— WHAT IS BEING ASKED —
Which lines run from the one containing "Click 'Allow uploads" through the end of the entries? Restate them word for word, and only those.

━━━ RECORDS PROVIDED ━━━

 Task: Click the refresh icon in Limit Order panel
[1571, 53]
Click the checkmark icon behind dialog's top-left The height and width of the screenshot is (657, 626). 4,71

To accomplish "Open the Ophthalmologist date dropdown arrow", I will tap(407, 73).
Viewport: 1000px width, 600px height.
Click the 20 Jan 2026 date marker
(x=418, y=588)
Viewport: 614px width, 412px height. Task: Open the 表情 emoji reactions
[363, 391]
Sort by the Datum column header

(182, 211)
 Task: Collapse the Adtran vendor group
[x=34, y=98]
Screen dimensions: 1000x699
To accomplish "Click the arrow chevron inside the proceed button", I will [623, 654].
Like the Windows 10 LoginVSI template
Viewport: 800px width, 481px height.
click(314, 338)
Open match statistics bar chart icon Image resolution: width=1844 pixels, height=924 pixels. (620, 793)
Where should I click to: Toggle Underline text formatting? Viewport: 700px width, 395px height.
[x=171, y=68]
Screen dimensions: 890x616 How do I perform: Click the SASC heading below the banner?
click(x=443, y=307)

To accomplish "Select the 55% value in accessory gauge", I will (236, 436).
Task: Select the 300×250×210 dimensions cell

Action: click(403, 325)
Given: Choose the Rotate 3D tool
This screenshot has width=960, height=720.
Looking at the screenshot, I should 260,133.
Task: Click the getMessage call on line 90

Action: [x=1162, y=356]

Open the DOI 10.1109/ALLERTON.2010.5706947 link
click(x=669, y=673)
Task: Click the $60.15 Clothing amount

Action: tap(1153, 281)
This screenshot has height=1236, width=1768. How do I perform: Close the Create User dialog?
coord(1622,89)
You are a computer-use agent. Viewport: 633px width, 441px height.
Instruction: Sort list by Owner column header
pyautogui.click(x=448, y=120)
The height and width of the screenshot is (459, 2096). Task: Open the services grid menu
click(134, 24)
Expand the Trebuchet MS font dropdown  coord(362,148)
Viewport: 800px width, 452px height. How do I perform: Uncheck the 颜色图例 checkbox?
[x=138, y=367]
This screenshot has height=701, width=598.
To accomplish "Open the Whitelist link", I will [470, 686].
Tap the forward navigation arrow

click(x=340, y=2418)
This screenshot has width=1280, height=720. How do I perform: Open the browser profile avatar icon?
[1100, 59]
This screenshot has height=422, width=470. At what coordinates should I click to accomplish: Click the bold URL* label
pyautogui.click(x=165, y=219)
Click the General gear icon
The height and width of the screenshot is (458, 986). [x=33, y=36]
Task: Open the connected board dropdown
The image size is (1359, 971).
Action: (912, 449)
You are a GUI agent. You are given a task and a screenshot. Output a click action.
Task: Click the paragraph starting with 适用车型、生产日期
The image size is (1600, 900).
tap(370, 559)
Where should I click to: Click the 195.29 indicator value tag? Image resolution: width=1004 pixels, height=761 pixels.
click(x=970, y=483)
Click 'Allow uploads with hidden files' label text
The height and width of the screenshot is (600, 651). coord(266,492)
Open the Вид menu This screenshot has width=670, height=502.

━━━

— REPLY TO THE TASK —
Click 'Allow uploads with hidden files' label text
The height and width of the screenshot is (600, 651). coord(266,492)
Open the Вид menu This screenshot has width=670, height=502.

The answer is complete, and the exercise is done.